4 de janeiro de 2016

Heart of a Dog

 
 
 

Ver este filme não é muito diferente de assistir a um concerto de Laurie Anderson. Habitualmente, nestes concertos são mais importantes as histórias que a artista conta do que a música que se ouve. Contudo, enquanto os concertos da artista não se organizam necessariamente em torno de um tema unificador, em Heart of a Dog (2015) conseguimos facilmente identificar o eixo central das histórias: o tópico da morte.  Este suscita desde reflexões mais gerais, relacionadas, por exemplo, com a ameaça terrorista, a pensamentos e narrações mais particulares do desaparecimento de entes queridos. À superfície, a morte mais comentada em Heart of a Dog é a de Lollabelle, a cadela rat terrier da artista.
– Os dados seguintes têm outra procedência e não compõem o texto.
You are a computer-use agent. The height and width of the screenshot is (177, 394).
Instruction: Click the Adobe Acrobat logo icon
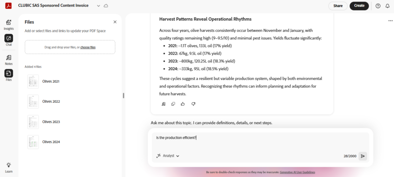click(x=9, y=6)
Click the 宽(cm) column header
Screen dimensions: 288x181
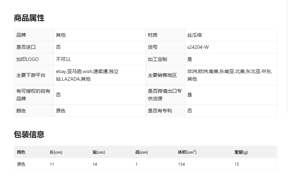pyautogui.click(x=99, y=152)
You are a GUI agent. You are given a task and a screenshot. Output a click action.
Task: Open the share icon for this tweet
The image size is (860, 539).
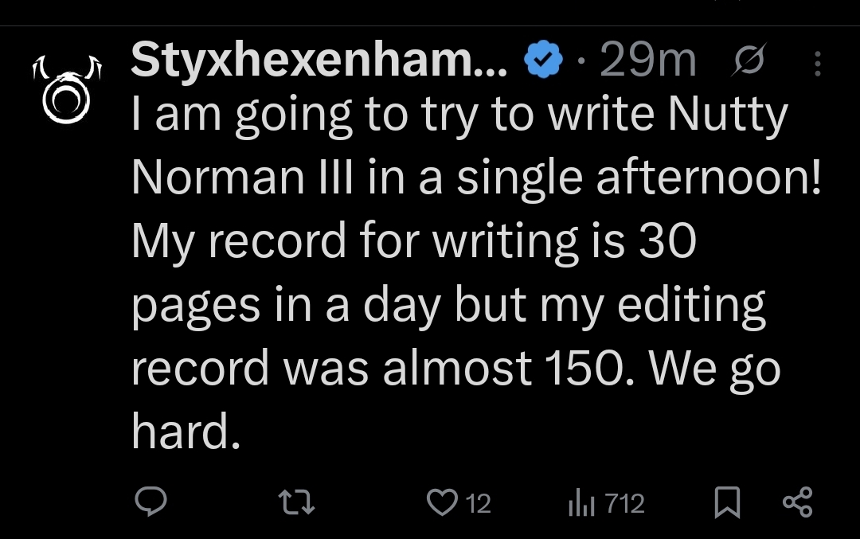(x=797, y=502)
Logo no início do filme, o estranho sonho em que a artista dá à luz Lolabelle clarifica de imediato o estatuto da relação entre a artista e a cadela. É curioso, no entanto, que num filme sobre a morte a artista nunca se refira ao desaparecimento do marido, Lou Reed, em 2013. Antes do genérico final aparece uma fotografia dele, mas Laurie Anderson nunca refere directamente a morte do músico. Por esse motivo, ficamos com a sensação de que o mais importante deste filme não pôde ser dito. As reflexões sobre a morte de Lolabelle e de pessoas próximas podem ser vistas como um estratagema para começar a abordar indirectamente a morte mais importante, aquela que ainda não se consegue transformar em arte. Circular em torno da ausência e do não-verbalizado é a estratégia principal de que a construção deste filme depende. A dada altura, Laurie Anderson comenta: «Até agora, na minha vida, vi três fantasmas. Um deles foi o de Gordon Matta-Clark.» Ficamos a pensar em quem terão sido os outros dois.